10 Main Street
Keyport, NJ 07735
Via Edgar Private Correspondence Filing
May 26, 2010
U.S. Securities & Exchange Commission
Division of Corporation Finance
Attention: Mr. H. Roger Schwall
100 F Street, N.E., Mail Stop 3561
Washington, D.C. 20549
Re: | Cono Italiano, Inc. (the “Company”) Amendment No. 1 to Registration Statement on Form S-1 File No. 333-164324 Filed May 4, 2010 |
Ladies and Gentlemen:
The Company is in receipt of the Commission’s Comment Letter dated May 14, 2010 (the “Comment Letter”) addressing Amendment No. 1 to the Company’s Registration Statement on Form S-1. With this response letter, the Company is responding to the Commission’s comments contained in the Comment Letter.

§

### SET TASKS
A – Decide whether each statement agrees with the Cono Italiano letter, answering yes or no and quoting the deciding words: (i) The Comment Letter is dated May 14, 2010. (ii) The letter was sent by regular mail. (iii) Amendment No. 1 was filed on May 4, 2010.
B – Please explain, in one to three sentences, why the company sends the Cono Italiano letter, using the reason the letter itself gives.
The lines after the Cono Italiano letter have no connection to it.

§

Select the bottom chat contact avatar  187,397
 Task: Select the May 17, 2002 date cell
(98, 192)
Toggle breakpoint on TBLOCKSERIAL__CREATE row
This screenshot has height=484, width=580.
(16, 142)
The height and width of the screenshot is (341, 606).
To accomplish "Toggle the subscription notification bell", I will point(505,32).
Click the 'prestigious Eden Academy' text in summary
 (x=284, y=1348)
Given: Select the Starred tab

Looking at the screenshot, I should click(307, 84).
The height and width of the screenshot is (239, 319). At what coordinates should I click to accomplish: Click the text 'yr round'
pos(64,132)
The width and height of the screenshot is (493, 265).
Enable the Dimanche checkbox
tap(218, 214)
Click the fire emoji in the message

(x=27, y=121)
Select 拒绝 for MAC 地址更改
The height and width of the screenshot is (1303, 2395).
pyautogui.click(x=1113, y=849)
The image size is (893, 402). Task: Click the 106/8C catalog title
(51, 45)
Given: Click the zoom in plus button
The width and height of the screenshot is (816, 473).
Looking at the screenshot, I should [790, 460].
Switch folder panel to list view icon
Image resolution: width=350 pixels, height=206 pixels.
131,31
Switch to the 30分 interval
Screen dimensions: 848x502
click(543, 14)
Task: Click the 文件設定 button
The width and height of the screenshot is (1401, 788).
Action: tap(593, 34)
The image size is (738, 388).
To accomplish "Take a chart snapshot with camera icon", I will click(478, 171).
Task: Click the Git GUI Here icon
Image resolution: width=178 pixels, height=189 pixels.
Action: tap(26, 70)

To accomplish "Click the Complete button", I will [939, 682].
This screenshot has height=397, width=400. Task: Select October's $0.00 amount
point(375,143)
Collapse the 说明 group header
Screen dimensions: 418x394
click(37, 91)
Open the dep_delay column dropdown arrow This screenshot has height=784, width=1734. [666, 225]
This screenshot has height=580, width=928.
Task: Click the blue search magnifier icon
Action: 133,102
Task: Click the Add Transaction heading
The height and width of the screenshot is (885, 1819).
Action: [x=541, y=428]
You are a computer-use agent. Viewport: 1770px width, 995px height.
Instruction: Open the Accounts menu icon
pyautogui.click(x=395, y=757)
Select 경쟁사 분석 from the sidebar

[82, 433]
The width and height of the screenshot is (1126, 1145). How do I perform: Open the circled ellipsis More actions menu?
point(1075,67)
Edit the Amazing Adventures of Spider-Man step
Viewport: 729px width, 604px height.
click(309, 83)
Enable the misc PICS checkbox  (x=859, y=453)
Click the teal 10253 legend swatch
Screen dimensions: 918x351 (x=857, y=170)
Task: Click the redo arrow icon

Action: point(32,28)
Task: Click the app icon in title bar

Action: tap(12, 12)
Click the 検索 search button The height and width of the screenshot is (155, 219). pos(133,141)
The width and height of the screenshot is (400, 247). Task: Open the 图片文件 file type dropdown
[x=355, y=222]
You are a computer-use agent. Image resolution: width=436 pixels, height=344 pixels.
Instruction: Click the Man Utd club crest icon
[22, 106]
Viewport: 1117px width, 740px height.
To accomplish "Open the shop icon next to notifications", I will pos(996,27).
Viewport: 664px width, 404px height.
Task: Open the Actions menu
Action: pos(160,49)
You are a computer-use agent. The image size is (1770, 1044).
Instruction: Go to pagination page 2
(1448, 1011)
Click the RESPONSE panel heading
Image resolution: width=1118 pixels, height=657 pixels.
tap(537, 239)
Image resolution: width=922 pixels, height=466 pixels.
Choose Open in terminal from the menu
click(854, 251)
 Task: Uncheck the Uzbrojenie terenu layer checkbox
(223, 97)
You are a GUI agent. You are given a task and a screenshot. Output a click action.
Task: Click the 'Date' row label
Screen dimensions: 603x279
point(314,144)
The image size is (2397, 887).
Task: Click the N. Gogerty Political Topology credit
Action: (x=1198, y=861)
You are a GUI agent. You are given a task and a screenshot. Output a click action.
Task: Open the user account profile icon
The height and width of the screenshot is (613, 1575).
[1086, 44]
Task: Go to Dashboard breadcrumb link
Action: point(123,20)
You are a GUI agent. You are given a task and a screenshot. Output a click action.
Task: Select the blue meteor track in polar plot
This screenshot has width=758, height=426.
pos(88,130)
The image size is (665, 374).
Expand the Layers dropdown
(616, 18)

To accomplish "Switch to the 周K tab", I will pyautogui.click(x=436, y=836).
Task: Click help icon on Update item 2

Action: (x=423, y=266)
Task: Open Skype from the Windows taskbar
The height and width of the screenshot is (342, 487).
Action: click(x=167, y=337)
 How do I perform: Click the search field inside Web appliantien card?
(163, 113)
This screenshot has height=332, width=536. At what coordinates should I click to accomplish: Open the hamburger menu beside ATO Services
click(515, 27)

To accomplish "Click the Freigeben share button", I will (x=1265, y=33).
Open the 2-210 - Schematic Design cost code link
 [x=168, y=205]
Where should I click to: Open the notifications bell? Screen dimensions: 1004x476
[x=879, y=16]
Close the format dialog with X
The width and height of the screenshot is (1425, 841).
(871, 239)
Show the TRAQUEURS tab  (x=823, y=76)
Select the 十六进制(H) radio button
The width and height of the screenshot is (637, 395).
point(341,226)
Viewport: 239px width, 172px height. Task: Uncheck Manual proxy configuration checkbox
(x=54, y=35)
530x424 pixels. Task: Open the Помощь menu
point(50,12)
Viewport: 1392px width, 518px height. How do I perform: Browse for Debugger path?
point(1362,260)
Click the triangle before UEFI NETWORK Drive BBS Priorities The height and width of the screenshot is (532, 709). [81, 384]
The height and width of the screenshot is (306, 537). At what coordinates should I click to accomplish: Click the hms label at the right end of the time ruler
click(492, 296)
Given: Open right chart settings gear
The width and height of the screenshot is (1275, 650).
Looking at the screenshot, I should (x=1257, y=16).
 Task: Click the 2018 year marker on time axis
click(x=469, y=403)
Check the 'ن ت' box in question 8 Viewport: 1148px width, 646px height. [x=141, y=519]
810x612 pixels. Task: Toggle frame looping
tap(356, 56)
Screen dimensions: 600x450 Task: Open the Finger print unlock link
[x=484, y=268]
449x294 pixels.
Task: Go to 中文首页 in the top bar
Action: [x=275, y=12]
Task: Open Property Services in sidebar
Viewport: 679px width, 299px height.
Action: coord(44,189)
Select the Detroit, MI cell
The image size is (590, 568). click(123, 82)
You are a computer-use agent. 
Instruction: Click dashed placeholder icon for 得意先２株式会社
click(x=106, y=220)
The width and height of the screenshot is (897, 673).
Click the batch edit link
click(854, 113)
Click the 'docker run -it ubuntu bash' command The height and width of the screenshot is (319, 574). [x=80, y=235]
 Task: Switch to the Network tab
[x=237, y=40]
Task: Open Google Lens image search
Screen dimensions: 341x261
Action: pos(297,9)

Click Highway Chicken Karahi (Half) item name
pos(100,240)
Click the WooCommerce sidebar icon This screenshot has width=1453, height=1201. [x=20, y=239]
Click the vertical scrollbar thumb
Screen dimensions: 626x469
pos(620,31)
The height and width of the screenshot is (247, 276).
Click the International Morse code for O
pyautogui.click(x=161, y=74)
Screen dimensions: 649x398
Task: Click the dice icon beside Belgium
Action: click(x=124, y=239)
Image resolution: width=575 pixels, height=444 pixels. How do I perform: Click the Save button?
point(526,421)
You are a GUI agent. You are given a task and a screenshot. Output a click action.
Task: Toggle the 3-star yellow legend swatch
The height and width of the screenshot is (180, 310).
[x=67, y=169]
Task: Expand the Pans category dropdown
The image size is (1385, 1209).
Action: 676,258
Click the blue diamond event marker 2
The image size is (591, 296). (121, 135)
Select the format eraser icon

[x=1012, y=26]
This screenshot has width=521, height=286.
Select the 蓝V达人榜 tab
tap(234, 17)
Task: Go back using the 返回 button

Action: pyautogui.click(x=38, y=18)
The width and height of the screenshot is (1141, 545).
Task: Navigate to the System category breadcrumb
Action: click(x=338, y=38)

§

### LIST OF SOLUTIONS
A –
(i) Yes: "the Commission’s Comment Letter dated May 14, 2010"
(ii) No: "Via Edgar Private Correspondence Filing"
(iii) Yes: "Filed May 4, 2010"

B – The Company received the Commission’s Comment Letter dated May 14, 2010, which addressed Amendment No. 1 to its Registration Statement on Form S-1. The Company sends this letter to respond to the comments in that Comment Letter.